Mental health care in the United States and Western Europe is undergoing a seismic shift in values. The paternalistic, medical model of care that has dominated practice for more than 75-years is being challenged by an activist group of consumer-survivors, with the support of public officials and an increasing number of professionals. The centerpiece of this shift is the recovery model, which assumes that all consumers have the capacity to improve and develop a life distinct from their illness. The consumer model of recovery involves a non-linear process in which the consumer gradually adapts to, and moves beyond the illness. It emphasizes hope, empowerment, and control of one's life. This model stands in contrast to scientific and clinical models, which view recovery as an outcome, primarily involving reduced symptoms and improved functional capacity.

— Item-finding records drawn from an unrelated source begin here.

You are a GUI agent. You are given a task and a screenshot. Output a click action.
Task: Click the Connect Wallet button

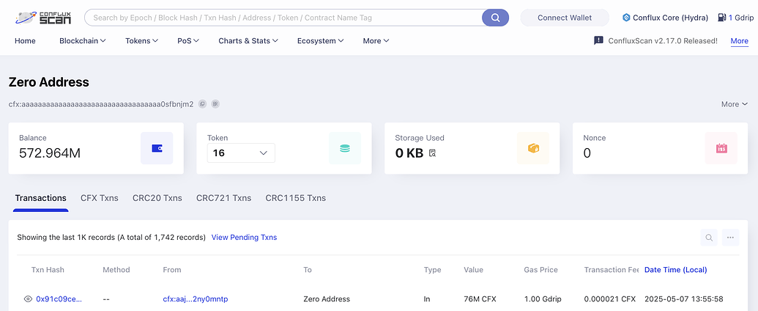[x=565, y=18]
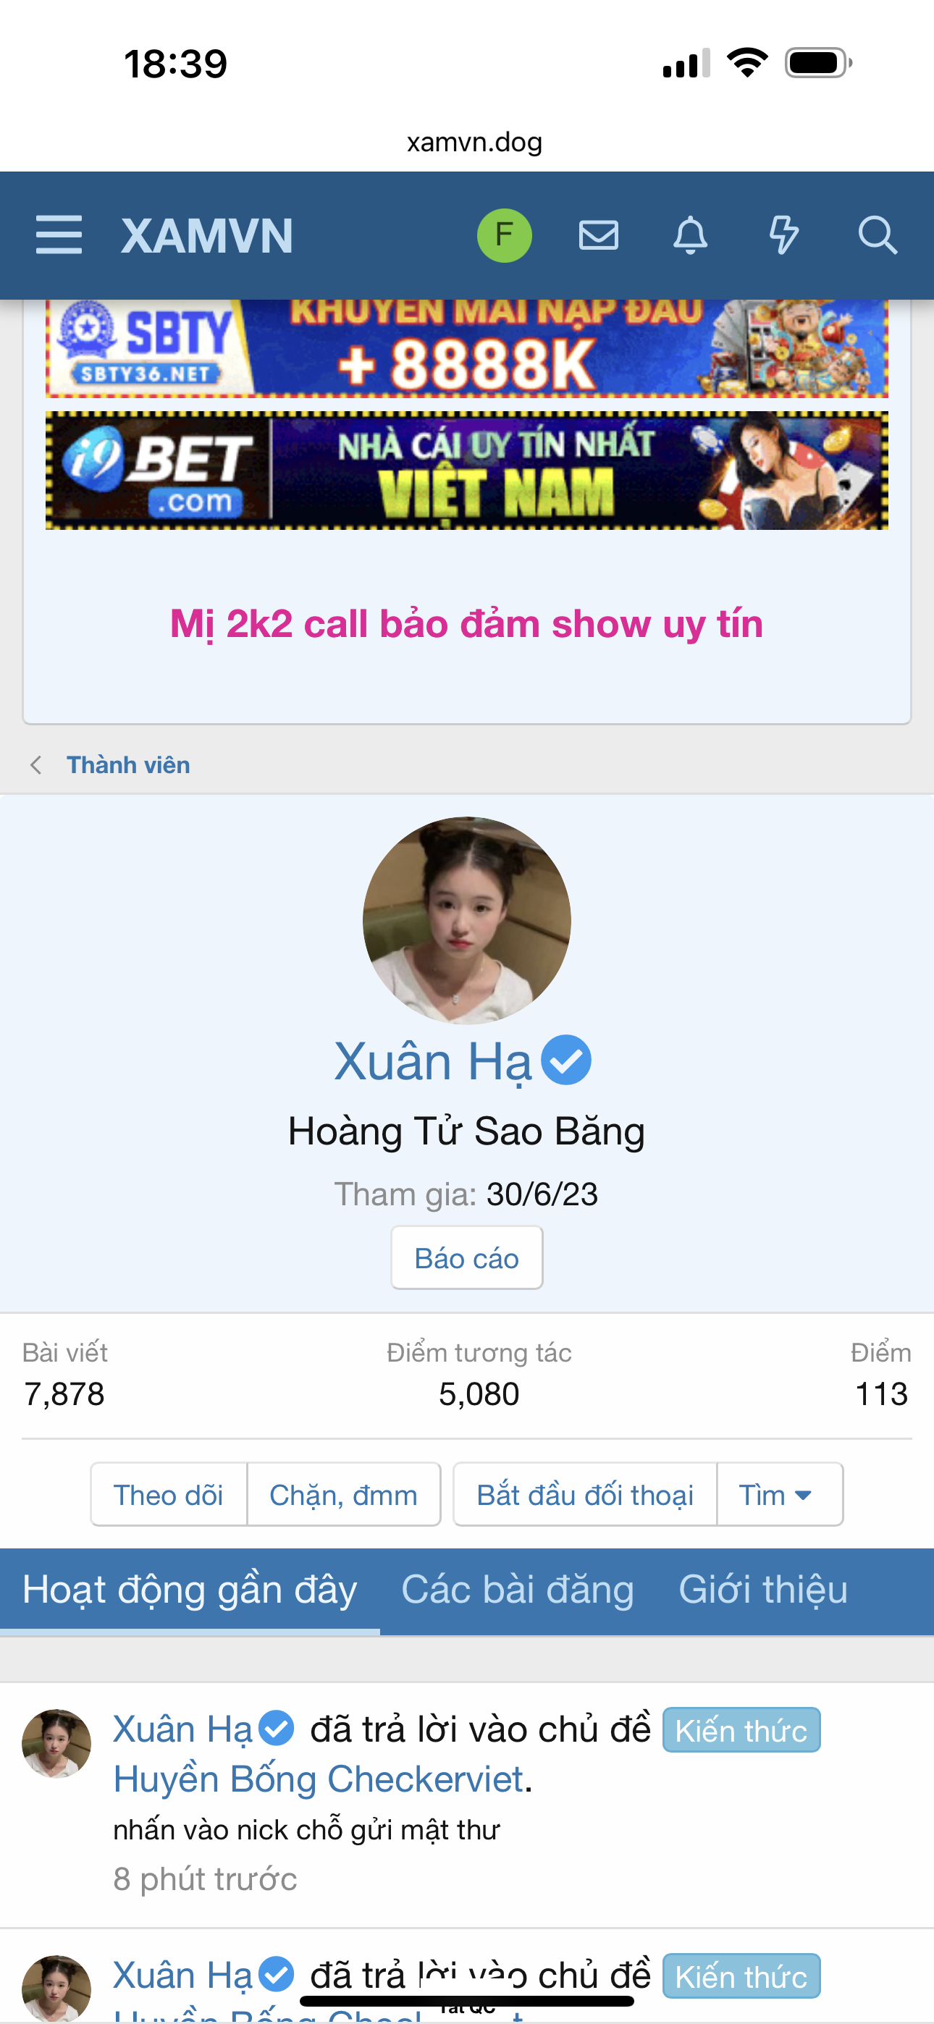Open the hamburger navigation menu
The width and height of the screenshot is (934, 2024).
(x=59, y=235)
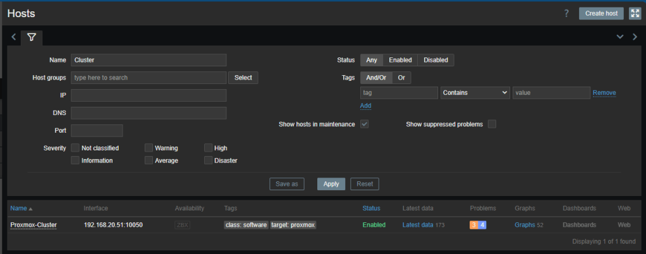Screen dimensions: 646x254
Task: Check the Disaster severity checkbox
Action: pyautogui.click(x=209, y=160)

The public health significance of the consumer perspective is underscored by the President's New Freedom Commission on Mental Health (2003), which enunciated two guiding principles for mental health services in the US: First, services and treatments must be consumer and family centered, geared to give consumers real and meaningful choices about treatment options and providers. Second, care must focus on increasing consumers' ability to successfully cope with life's challenges, on facilitating recovery, and on building resilience, not just managing symptoms. In response to the Commission report the VA has mandated a shift to a recovery model and committed a large amount of resources to implementing it throughout the system.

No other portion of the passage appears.